Uomini e donne impegnati in prima linea. Una figura che è stata reclutata ovunque, in una guerra che li ha visti protagonisti nelle carceri dove il loro contributo è stato meraviglioso. Un supporto esemplare che li ha impegnati con i detenuti ma questo pochi lo dicono. Ebbene se gli O.S.S. sono una categoria in piena evoluzione, e lo dimostra il fatto che sono presenti anche nei contesti sociali, non abbasseremo la guardia e adesso riaccendiamo i riflettori su quella che potrebbe essere una formazione avanzata per la categoria dopo la proposta di un riconoscimento giuridico che teniamo pronta non appena il Governo nazionale si stabilizzerà dalla crisi. Il rapporto sociale e umano è la base della alta formazione perché ne mette in risalto i principi morali e deontologici che non vengono mai evidenziati da nessuno soprattutto da chi millanta aspettative discontinue alla categoria e distoglie lo sguardo dai pazienti che non possono fare a meno della stessa e la cui cultura della competizione alimenta la netta spaccatura senza riuscire a costruire nulla.

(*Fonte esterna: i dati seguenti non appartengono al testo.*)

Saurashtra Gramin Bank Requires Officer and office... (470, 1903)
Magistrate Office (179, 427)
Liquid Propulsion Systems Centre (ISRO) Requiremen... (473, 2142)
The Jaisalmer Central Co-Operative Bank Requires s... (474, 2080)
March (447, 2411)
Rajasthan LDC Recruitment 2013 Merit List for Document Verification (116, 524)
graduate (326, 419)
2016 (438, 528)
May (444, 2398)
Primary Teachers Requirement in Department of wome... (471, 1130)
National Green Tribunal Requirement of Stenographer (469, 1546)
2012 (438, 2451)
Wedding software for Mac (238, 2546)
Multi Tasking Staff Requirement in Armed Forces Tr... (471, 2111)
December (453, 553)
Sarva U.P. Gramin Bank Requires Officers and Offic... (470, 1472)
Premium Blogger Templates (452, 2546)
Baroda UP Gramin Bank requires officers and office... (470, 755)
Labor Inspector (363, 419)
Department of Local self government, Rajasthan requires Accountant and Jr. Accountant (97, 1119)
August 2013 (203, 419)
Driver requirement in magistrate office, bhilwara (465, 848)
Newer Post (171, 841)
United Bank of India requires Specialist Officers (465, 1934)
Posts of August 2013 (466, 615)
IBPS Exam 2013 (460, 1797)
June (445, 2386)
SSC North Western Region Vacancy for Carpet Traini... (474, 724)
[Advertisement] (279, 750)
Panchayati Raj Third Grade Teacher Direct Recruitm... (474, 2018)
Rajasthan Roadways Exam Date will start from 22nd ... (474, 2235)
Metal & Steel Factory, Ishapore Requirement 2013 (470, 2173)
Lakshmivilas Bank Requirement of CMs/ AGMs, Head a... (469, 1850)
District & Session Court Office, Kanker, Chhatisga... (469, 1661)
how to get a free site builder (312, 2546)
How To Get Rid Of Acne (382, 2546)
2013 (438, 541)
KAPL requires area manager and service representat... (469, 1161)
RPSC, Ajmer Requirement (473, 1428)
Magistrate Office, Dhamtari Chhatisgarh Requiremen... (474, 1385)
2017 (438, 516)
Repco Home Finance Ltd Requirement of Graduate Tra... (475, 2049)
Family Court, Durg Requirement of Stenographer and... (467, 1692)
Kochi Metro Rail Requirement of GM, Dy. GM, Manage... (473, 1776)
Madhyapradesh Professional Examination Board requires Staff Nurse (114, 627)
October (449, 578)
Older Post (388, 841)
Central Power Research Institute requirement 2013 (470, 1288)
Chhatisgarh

La gestione sanitaria non va fatta solo del covid19 ma deve tenere conto di tutti gli aspetti sanitari, politici, economici e costituzionali. Riteniamo opportuna e fondamentale la necessità della trasparenza della legittimità e della equità dei processi decisionali correlati alla figura dell’operatore socio sanitario che concentrano la loro maggiore forza sul valore dei pazienti e delle loro realtà. Occorre una crescita che punti il suo focus sul lavoro così come cita la nostra Costituzione Italiana. Gli O.S.S. – dichiara la Presidente – hanno portato avanti, in silenzio, il loro lavoro.
Affannati da turni massacranti, stremati dalle forze, dal troppo caldo, privi di un aiuto morale che hanno dovuto trovare da soli, tra una vestizione ed una svestizione degli scafandri bianchi che indicano purezza. Non è stato facile trasmettere serenità e dolcezza ai pazienti. In silenzio hanno saputo affrontare quello che molti non sanno. Dal rischio della vita alle aggressioni. Dalla stanchezza fisica al rischio di non poter tornare a casa dopo una notte in bianco e doppi turni sulle spalle. Quanti ancora riescono a criticare quello che hanno fatto i sanitari non potranno mai capire come si lavora nelle aziende sanitarie per salvare una vita. E nessuno sa come si è lavorato nelle carceri con la paura di essere aggrediti. Occorre considerare adesso la figura come quella figura strategica che possa entrare nel circuito delle professioni riconosciute ed evidenziarne anche un futuro più lungimirante. Occorre fermezza nel difendere la categoria perché la stessa adesso ha veramente bisogno di un punto fermo e che sia per tutti e questo si può ottenere solo andando controvento.